U.S. Supreme Court DEJOSEPH v. CONNECTICUT. , 385 U.S. 982 (1966)
385 U.S. 982
John DeJOSEPH, petitioner,
No. 759, Misc.
Supreme Court of the United States
December 5, 1966
William D. Graham, for petitioner.
Petition for writ of certiorari to the Supreme Court of Errors of Connecticut and/or the Appellate Division of the Circuit Court of Connecticut denied. Dissenting opinion by Mr. Justice Stewart with whom Mr. Justice Black and Mr. Justice Douglas join.
The petitioner was charged in a Connecticut court with criminal nonsupport, a misdemeanor under Connecticut law punishable by imprisonment of up to a year. At his arraignment he told the judge that he was indigent, and requested that counsel be appointed. The judge informed him that appointment of counsel was not possible because the charge was only a misdemeanor.
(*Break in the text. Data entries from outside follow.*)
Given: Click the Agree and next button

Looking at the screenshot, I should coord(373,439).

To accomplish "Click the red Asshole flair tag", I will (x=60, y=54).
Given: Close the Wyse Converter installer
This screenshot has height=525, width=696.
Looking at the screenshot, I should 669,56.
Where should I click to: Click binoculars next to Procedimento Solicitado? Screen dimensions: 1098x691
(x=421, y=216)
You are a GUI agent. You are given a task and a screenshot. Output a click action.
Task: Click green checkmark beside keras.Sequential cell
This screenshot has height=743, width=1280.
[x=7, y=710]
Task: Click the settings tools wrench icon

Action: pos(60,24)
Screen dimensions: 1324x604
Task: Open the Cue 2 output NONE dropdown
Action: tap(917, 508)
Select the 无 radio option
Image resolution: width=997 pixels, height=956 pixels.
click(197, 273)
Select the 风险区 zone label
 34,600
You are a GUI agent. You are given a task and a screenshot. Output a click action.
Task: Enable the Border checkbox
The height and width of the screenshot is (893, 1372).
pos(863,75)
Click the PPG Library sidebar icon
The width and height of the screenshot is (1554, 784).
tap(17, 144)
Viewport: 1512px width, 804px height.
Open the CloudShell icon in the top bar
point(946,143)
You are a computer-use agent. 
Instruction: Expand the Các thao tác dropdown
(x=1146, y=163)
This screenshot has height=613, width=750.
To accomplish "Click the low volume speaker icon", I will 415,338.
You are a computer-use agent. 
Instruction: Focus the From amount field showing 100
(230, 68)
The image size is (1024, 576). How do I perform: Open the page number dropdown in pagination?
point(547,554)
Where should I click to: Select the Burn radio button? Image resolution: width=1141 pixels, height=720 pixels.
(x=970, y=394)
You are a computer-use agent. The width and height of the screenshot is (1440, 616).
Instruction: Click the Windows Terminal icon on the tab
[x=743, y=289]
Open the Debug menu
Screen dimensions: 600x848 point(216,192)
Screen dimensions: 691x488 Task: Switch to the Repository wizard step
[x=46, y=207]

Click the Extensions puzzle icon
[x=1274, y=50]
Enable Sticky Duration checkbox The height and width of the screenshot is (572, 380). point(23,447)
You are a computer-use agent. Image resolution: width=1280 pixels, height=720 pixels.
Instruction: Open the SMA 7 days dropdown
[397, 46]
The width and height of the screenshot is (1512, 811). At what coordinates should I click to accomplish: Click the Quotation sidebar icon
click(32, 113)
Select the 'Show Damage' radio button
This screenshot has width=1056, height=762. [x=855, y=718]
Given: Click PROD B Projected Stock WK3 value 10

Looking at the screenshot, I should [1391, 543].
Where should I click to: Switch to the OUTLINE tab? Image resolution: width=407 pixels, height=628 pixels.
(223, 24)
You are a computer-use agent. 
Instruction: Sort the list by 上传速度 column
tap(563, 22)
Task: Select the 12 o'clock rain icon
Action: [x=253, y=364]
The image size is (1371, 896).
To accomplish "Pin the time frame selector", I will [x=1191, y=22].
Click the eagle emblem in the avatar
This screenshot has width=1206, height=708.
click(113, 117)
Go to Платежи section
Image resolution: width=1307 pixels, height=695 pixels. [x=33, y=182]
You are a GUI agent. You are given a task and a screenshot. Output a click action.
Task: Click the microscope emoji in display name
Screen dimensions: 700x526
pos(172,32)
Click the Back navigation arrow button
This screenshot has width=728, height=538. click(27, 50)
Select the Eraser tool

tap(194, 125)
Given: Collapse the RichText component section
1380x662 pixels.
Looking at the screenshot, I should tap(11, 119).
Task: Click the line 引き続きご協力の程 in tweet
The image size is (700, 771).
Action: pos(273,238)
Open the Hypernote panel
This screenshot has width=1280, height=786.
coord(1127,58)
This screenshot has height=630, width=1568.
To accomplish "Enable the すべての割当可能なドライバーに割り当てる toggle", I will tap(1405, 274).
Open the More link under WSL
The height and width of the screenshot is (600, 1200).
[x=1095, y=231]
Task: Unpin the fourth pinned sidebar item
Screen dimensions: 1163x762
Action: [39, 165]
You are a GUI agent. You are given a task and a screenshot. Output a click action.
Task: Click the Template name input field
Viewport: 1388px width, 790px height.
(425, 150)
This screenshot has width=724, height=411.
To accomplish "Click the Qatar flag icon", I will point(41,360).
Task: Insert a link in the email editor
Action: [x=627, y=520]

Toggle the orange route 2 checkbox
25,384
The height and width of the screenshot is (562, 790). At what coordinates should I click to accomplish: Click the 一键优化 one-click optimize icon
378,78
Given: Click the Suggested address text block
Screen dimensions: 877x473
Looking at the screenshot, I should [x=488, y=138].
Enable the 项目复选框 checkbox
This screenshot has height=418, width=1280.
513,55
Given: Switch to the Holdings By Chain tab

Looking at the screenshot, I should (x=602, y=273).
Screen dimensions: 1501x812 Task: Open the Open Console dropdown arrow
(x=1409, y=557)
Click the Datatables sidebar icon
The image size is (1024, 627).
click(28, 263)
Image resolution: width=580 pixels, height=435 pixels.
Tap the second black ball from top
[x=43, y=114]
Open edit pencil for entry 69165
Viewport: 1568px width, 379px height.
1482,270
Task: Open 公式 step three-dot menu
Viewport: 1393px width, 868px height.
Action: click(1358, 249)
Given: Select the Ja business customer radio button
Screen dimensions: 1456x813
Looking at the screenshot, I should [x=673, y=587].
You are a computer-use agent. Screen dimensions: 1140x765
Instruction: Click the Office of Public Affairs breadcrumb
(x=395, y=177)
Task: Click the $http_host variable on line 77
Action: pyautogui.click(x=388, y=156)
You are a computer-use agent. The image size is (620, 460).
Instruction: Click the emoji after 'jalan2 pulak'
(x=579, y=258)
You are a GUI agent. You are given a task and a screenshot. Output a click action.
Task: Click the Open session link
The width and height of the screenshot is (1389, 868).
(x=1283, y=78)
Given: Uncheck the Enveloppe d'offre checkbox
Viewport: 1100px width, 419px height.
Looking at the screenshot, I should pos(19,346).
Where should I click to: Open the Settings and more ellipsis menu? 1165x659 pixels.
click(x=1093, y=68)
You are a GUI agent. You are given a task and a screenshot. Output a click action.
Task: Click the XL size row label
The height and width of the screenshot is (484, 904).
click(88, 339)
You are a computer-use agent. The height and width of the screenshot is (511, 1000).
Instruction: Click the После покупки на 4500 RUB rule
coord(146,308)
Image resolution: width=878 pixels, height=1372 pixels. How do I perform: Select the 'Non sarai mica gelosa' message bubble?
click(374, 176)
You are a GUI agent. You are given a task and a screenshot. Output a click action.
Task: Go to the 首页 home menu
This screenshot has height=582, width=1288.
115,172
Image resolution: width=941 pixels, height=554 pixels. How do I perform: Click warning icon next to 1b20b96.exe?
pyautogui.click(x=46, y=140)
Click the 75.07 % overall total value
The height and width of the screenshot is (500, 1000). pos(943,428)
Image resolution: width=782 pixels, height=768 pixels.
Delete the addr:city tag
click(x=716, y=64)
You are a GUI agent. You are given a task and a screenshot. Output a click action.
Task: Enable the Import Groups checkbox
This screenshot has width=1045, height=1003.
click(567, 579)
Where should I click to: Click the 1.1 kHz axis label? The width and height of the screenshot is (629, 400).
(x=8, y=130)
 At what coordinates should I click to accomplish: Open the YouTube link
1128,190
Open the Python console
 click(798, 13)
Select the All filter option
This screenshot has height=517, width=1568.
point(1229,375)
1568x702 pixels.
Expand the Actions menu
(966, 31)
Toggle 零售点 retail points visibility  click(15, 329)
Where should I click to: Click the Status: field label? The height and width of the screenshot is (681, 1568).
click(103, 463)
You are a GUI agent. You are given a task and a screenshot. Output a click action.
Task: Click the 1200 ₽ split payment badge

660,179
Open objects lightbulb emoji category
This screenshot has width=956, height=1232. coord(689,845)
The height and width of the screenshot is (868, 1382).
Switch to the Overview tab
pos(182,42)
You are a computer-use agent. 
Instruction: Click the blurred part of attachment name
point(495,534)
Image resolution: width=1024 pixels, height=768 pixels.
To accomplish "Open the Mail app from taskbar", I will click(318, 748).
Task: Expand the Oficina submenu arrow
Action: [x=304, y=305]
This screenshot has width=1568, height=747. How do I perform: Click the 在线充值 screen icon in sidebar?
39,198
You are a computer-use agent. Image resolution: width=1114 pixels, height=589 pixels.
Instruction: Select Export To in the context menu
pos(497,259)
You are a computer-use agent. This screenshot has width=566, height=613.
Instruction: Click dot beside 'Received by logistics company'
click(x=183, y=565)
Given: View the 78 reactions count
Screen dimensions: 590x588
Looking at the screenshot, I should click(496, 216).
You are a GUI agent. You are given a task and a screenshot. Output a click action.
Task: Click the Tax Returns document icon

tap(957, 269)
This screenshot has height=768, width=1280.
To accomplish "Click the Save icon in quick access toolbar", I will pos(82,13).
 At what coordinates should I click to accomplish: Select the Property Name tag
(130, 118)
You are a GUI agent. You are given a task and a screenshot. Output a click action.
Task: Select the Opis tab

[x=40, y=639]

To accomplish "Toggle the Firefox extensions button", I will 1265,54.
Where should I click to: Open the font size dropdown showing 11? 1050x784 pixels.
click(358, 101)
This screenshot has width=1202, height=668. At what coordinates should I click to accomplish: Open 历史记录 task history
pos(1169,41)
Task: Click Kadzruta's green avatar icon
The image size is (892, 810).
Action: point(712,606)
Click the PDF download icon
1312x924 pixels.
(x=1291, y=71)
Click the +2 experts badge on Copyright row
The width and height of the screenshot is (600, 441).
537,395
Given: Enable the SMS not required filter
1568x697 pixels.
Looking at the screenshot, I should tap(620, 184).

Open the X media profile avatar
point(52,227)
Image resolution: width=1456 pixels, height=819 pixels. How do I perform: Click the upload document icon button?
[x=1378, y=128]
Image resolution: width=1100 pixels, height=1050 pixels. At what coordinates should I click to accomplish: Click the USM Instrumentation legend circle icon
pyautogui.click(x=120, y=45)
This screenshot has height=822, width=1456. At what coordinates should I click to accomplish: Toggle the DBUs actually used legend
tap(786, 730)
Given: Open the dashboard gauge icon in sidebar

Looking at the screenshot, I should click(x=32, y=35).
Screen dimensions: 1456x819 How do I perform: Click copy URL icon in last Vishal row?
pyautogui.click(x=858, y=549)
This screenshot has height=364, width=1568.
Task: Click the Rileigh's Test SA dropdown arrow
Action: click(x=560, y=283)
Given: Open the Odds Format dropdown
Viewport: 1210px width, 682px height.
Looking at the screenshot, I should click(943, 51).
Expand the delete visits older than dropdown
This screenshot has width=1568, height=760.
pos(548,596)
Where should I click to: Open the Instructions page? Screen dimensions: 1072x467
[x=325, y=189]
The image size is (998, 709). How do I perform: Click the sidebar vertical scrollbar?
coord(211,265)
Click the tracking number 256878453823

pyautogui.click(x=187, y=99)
At trial, the petitioner again indicated that he wanted counsel, but his request was ignored by the trial judge. He attempted to conduct his own defense, and was convicted and sentenced to six months in jail. The conviction was affirmed by the Appellate Division of the Connecticut Circuit Court. That court noted that the petitioner had failed to request findings on the issue of his indigency, as required by local practice rules, and held that without more proof of indigency he could not claim that he had been deprived of any right to appointed counsel. Clearly, constitutional claims cannot be blocked by such procedural obstacles, in a case where the defendant, appearing alone in court, saw his requests for counsel denied outright by one judge and totally ignored by another.
The petitioner's conviction in this case is squarely at odds with the decision of the Federal District Court for the District of Connecticut in Arbo v. Hegstrom,
261 F.Supp. 397 (Civil No. 11,340, decided June 16, 1966). Arbo was charged in Connecticut with criminal nonsupport, the identical offense with which the petitioner here was charged and convicted. Unlike the petitioner, Arbo pleaded guilty and never requested that counsel be appointed for him. Nevertheless, the Federal District Judge held that Gideon guaranteed Arbo the right to appointed counsel. Arbo's conviction was set aside because he had not been told of his right to counsel, and the State has not appealed.
Arbo was set free. The petitioner, convicted of the same offense in the same State, remains in jail. When the meaning of a fundamental constitutional right depends on which court in Connecticut a person turns to for redress, I believe it is time for this Court to intervene. I would grant certiorari and set this case for argument.